Third: A new idea of the social contract. This contract or covenant that we know from Hobbes and, in another form, from Rousseau and Kant, cannot any more be only as a national covenant. We must presuppose a global social contract that maintain a global world order valid for every human being. This idea it is taken up in our time in a new way as a condition for the global citizenship by David Held , Martha Nussbaum and Ulrich Beck3.
Finally a new idea of world history. Different criticism of Hegels concept of world history in which every event is integrated in a global world view has been disqualified since Søren Kierkegaards revolt againt the philosophical speculation. And in more recent time Jean-Francois Lyotard introduced the claim that all the big stories should now be replaced by small stories4. The world History seemed to have come to and end. And Francis Fukuyama proclaimed The end of history and the last Man5. However, by recognizing our human condition as cosmopolitan we cannot only consider what we are here and now but also what we have done and what we wish to do on a global scale and thereby conceive our belonging to a world History. In other words, we must accept a new kind of common history for all mankind. A new philosophy of history becomes a necessity.
Thus the revival of the Citizen of the World as a cultural and political figure for our time oblige us to rethink our condition as cosmopolitans guided by new ideas about living together, individual responsibility, global social contract and world history.
Philosophical images of the Human being might often be mirrors of the state of affairs. But such an image can also be a guide of humanity. This, I believe, is the case of the Citizen of the World as a cultural figure.

November 2009

_________________________________________________________________

Notes

1. Cf- Manuel B. Dy, Jr., “A Cosmopolitan Ethics of the Ta Hsueh”, unpublished paper at the 28th Symposium of Eco-ethica, Roskilde, organized by the Tomonobu Imamichi Institute for eco-ethica, October, 2009.

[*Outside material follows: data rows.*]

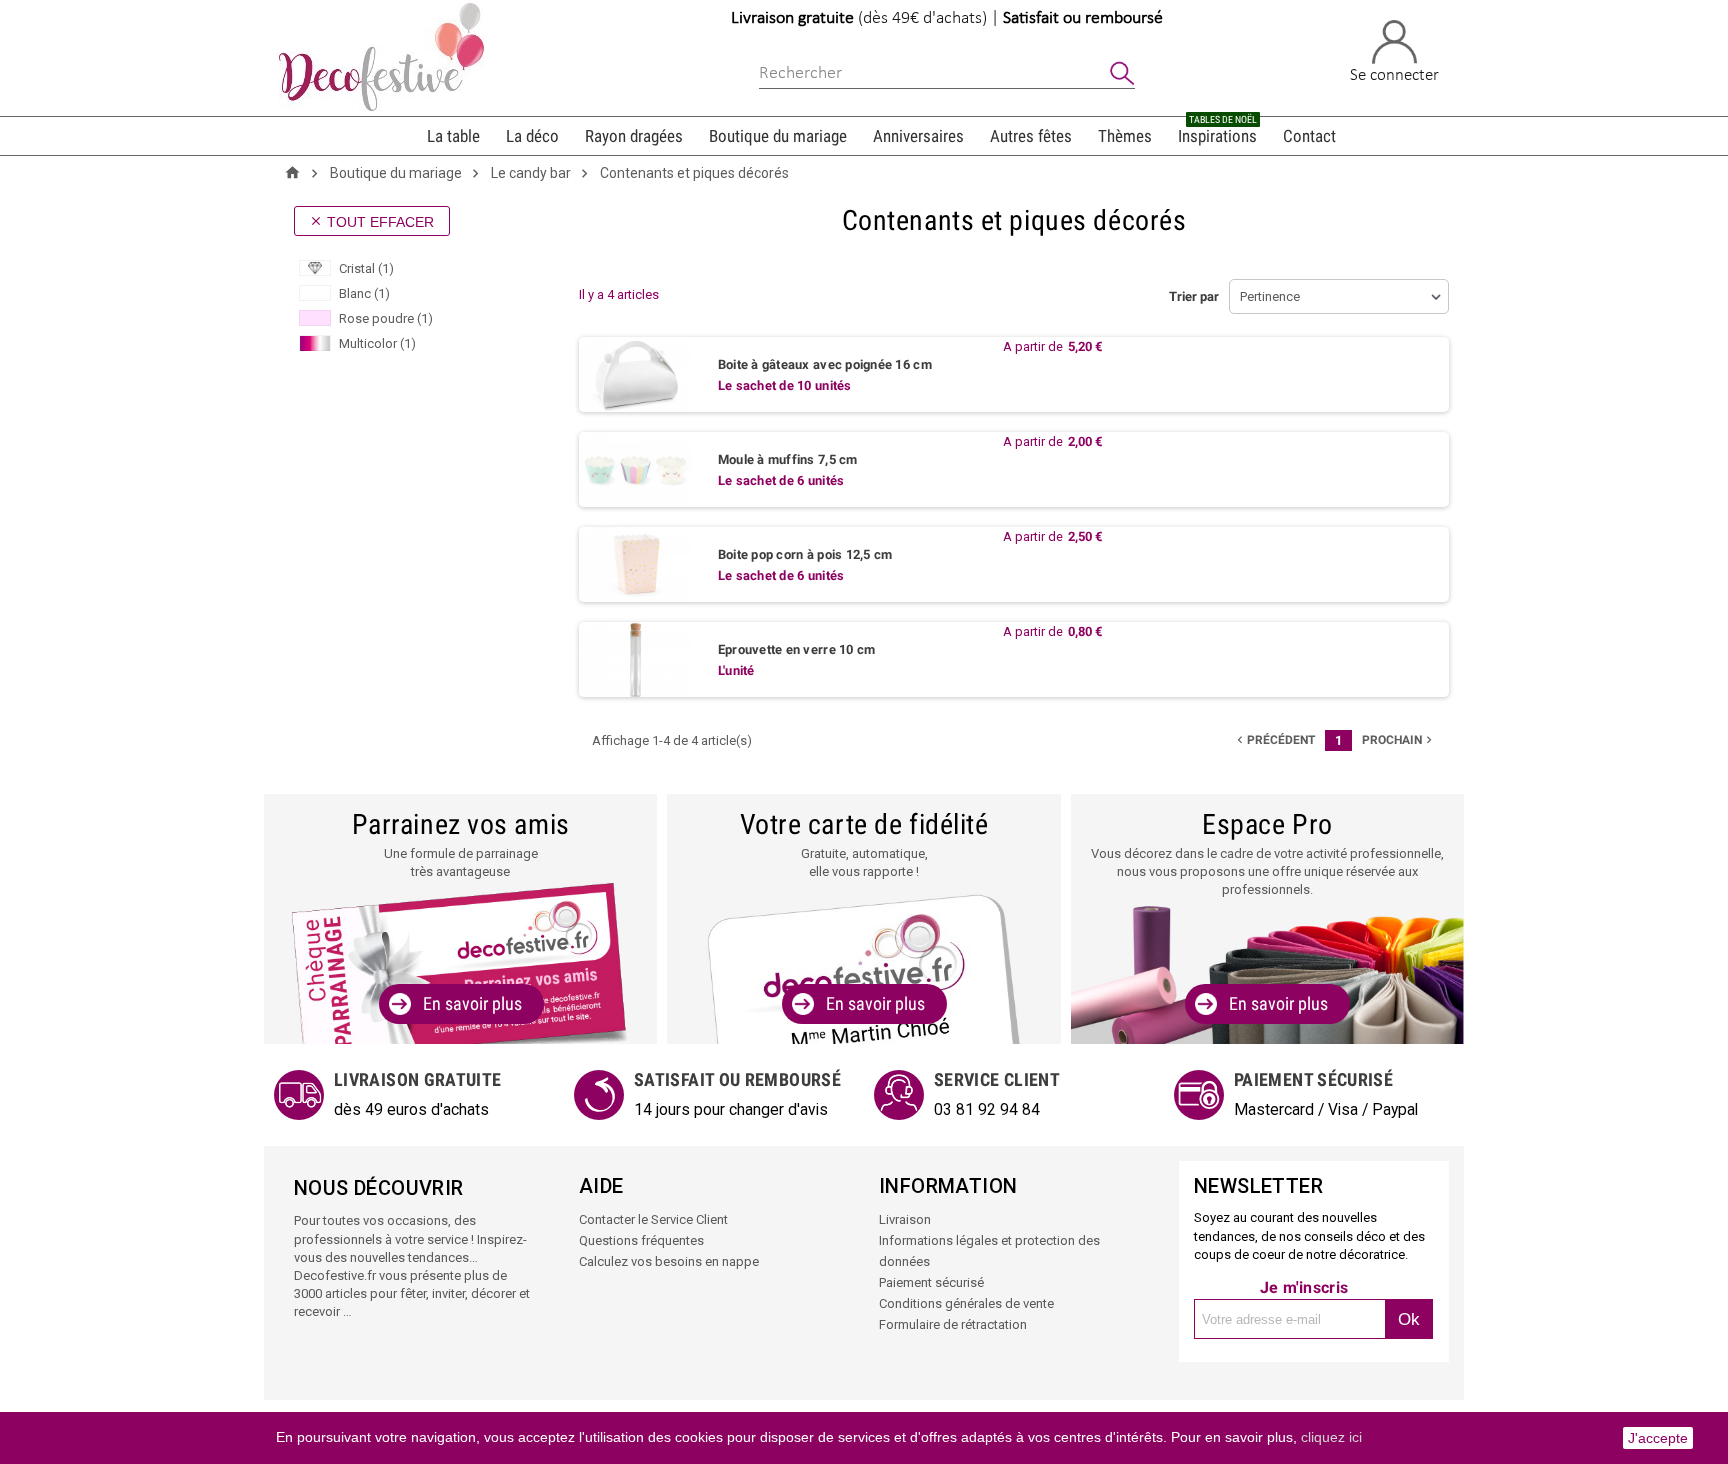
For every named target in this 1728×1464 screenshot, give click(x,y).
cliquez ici (1331, 1437)
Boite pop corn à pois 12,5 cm (805, 554)
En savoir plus (472, 1003)
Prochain (1399, 740)
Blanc (364, 293)
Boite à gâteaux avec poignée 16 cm (825, 364)
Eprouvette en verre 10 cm (797, 649)
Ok (1409, 1319)
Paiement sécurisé (931, 1282)
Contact (1309, 136)
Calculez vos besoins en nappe (669, 1261)
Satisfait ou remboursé (1083, 18)
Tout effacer (371, 222)
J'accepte (1658, 1438)
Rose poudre (386, 318)
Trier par (1194, 296)
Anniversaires (918, 136)
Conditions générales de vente (966, 1303)
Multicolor (377, 343)
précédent (1274, 740)
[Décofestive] (381, 56)
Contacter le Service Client (653, 1219)
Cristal (366, 268)
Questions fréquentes (641, 1240)
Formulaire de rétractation (953, 1324)
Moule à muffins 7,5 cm (788, 459)
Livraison (905, 1219)
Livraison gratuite (792, 18)
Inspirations (1217, 131)
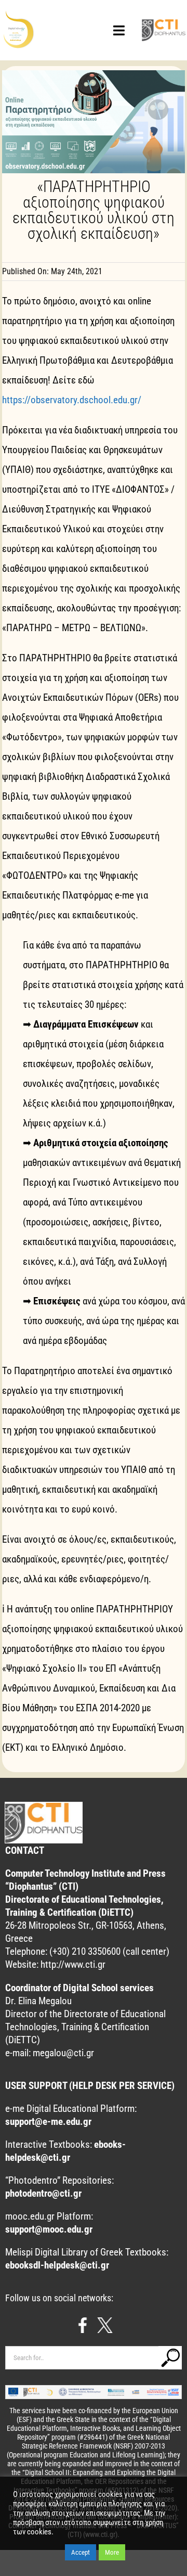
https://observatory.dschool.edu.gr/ (71, 400)
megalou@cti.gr (63, 2053)
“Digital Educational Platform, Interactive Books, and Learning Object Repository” (94, 2428)
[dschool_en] (20, 14)
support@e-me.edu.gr (48, 2122)
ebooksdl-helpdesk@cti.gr (57, 2265)
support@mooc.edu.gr (48, 2229)
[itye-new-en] (163, 23)
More (112, 2552)
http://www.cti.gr (73, 1964)
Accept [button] (80, 2552)
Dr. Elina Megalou (38, 2001)
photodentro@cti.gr (43, 2193)
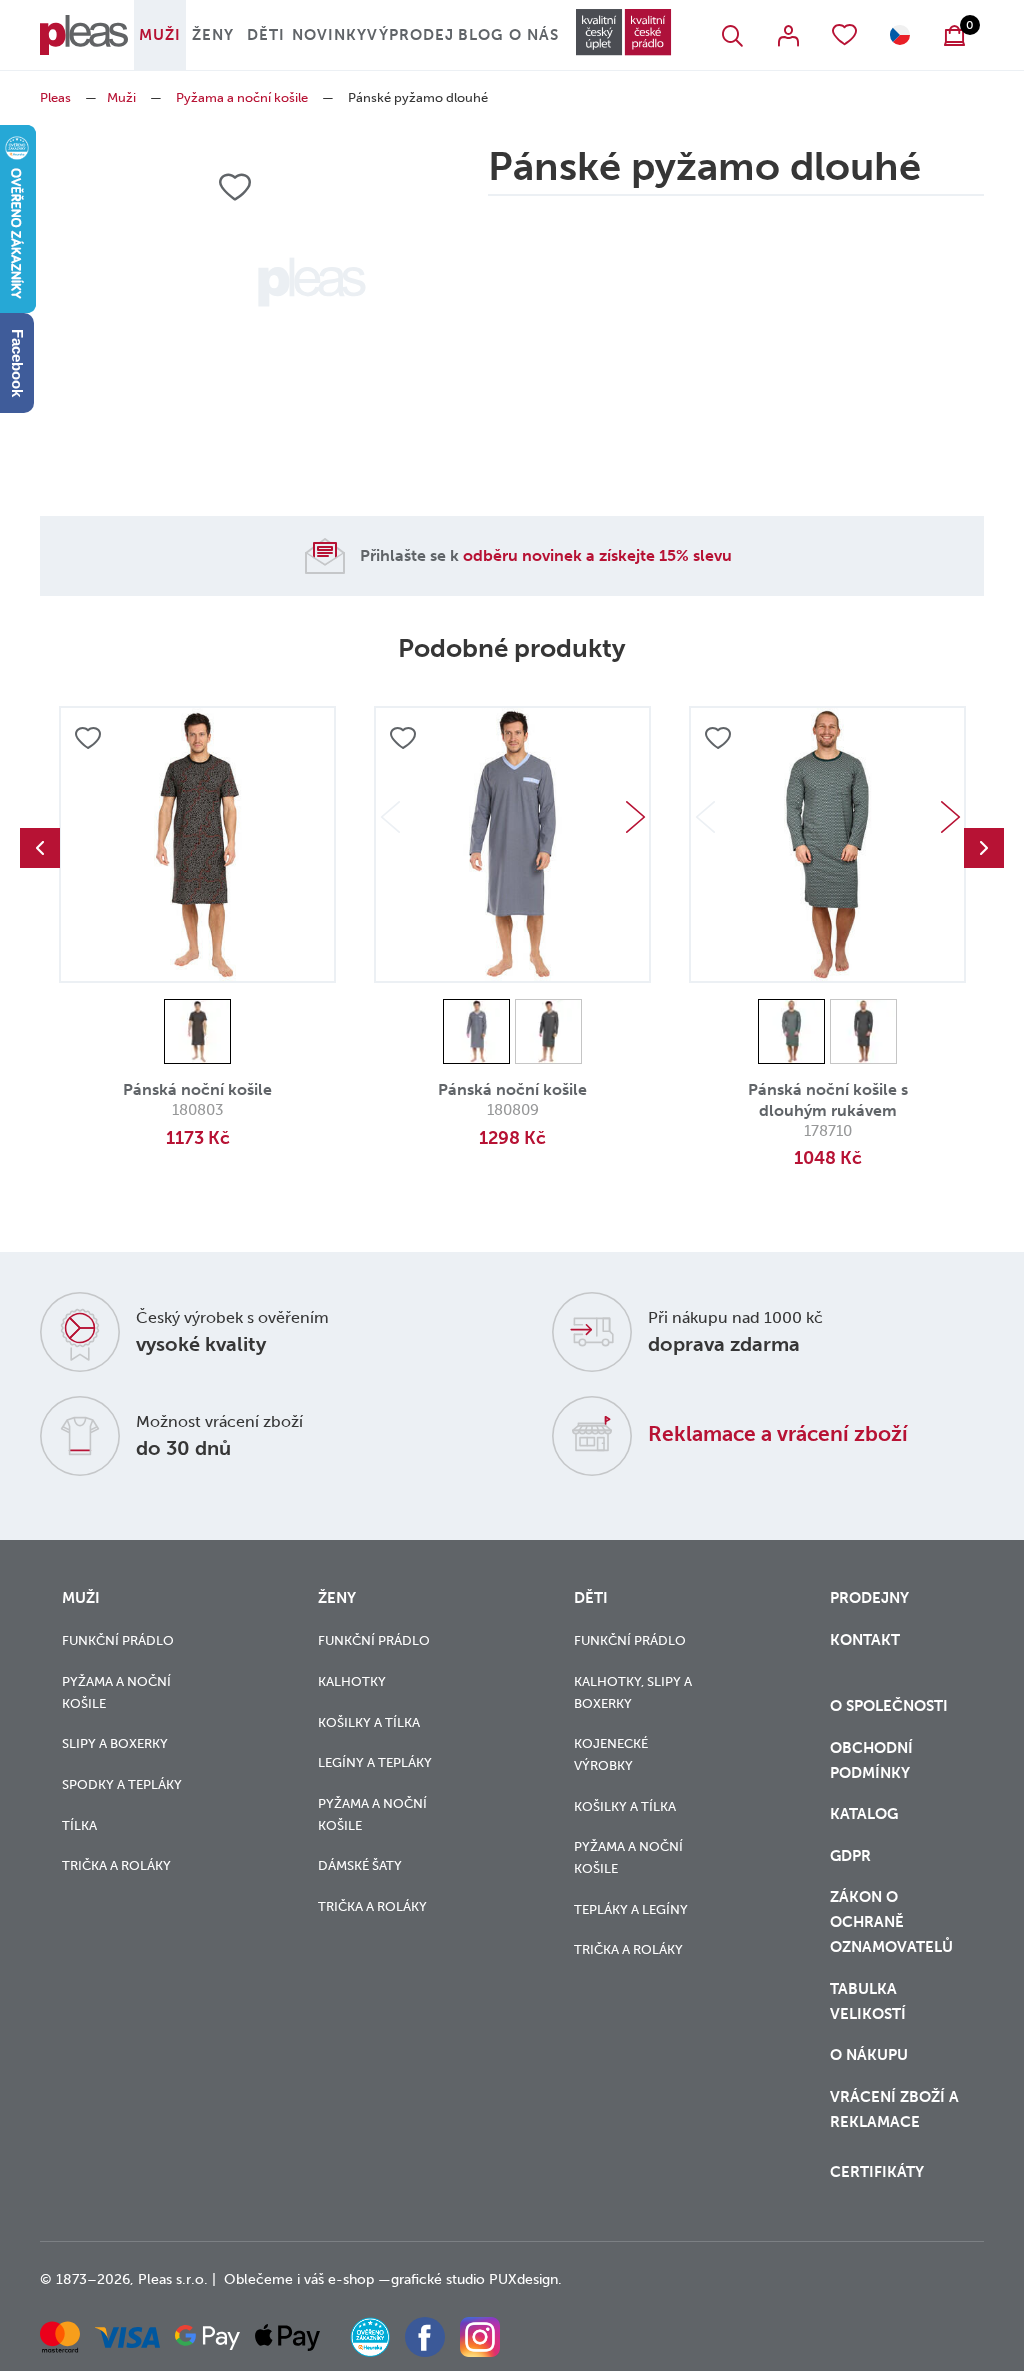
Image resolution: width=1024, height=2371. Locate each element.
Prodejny (869, 1598)
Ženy (213, 35)
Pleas (55, 97)
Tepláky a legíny (631, 1909)
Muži (160, 35)
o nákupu (869, 2055)
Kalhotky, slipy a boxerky (633, 1692)
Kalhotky (352, 1681)
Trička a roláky (116, 1865)
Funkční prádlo (118, 1640)
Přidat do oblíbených (88, 738)
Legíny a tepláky (375, 1762)
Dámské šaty (360, 1865)
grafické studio (438, 2279)
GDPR (850, 1856)
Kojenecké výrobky (611, 1754)
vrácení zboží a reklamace (894, 2109)
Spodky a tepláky (122, 1784)
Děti (266, 35)
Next (635, 817)
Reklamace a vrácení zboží (778, 1433)
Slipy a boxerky (115, 1743)
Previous (40, 848)
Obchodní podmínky (871, 1760)
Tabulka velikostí (870, 2001)
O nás (534, 35)
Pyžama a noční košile (242, 97)
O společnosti (891, 1706)
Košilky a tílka (369, 1722)
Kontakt (865, 1640)
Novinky (329, 35)
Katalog (866, 1814)
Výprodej (410, 35)
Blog (480, 35)
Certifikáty (877, 2172)
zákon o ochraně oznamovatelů (891, 1922)
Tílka (79, 1825)
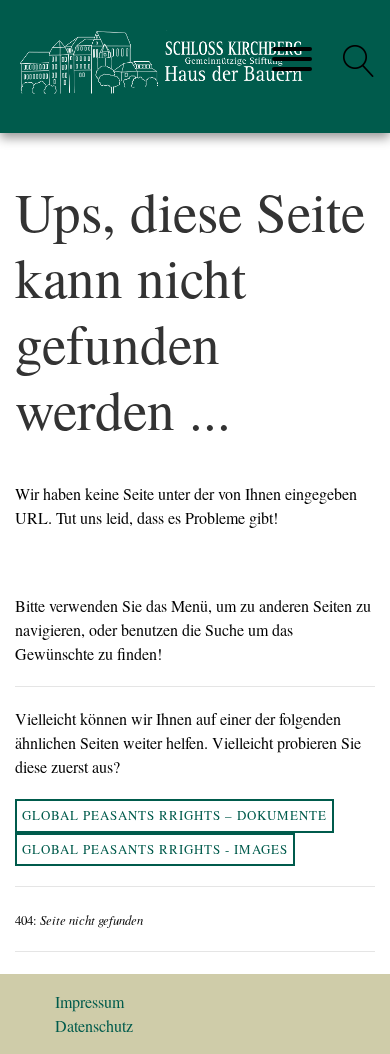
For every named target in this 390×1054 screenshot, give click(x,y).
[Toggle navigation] (292, 60)
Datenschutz (94, 1025)
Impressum (89, 1001)
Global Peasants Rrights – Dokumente (174, 815)
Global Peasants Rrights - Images (155, 849)
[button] (359, 61)
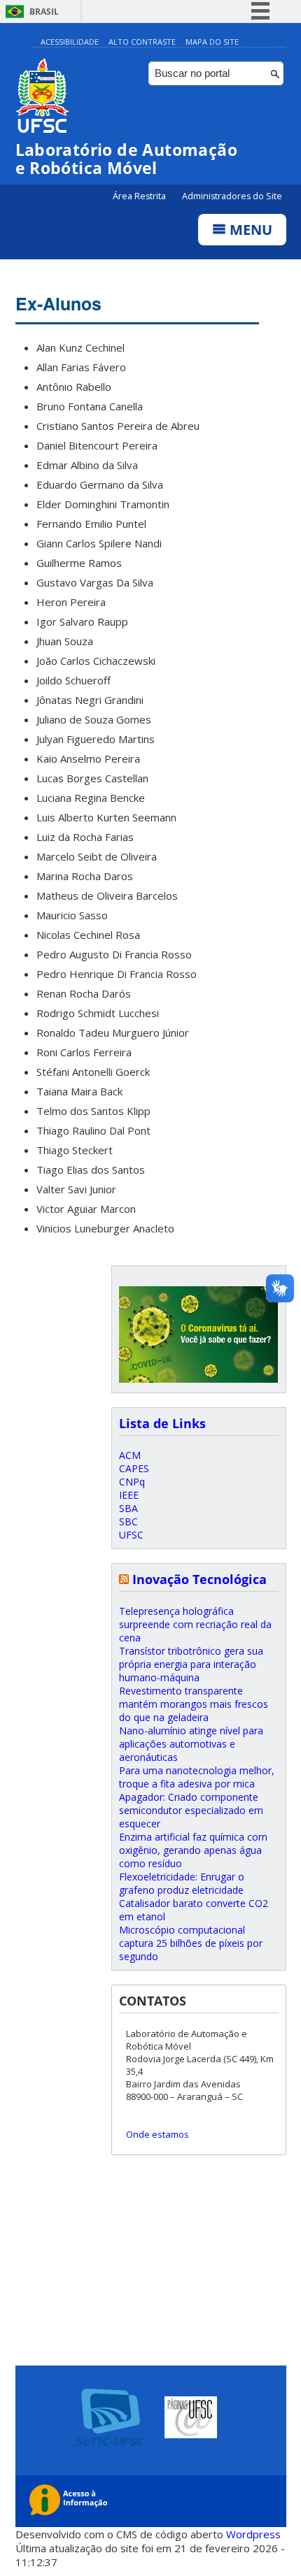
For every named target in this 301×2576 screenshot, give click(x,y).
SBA (128, 1508)
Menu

2. Peter Kemp: Citizen of the world. A Cosmopolitan Ideal for the 21st Century, Humanity Books/Prometheus books, New York, forthcoming April 2010.

3. Francis Fukuyama: The End of History and the Last Man, Penguin Books, New York, 1992, pp 336 ff.

4. David Held: The Global Covenant, Polity, London, 2004; Martha Nussbaum: Frontiers of Justice, Belknap, Harvard, 2006, and Ulrich Beck: Macht und Gegenmacht im globalen Zeitalter. Neue weltpolitische Ökonomie. Frankfurt am Main: Suhrkamp Verlag, Edition Zweite Moderne, 2002; in English: Power in the Global Age: A New Global Political Economy. Trans. Kathleen Cross. London: Polity Press, 2005.

5. The Postmodern Condition: A Report on Knowledge, Manchester University Press, 1984.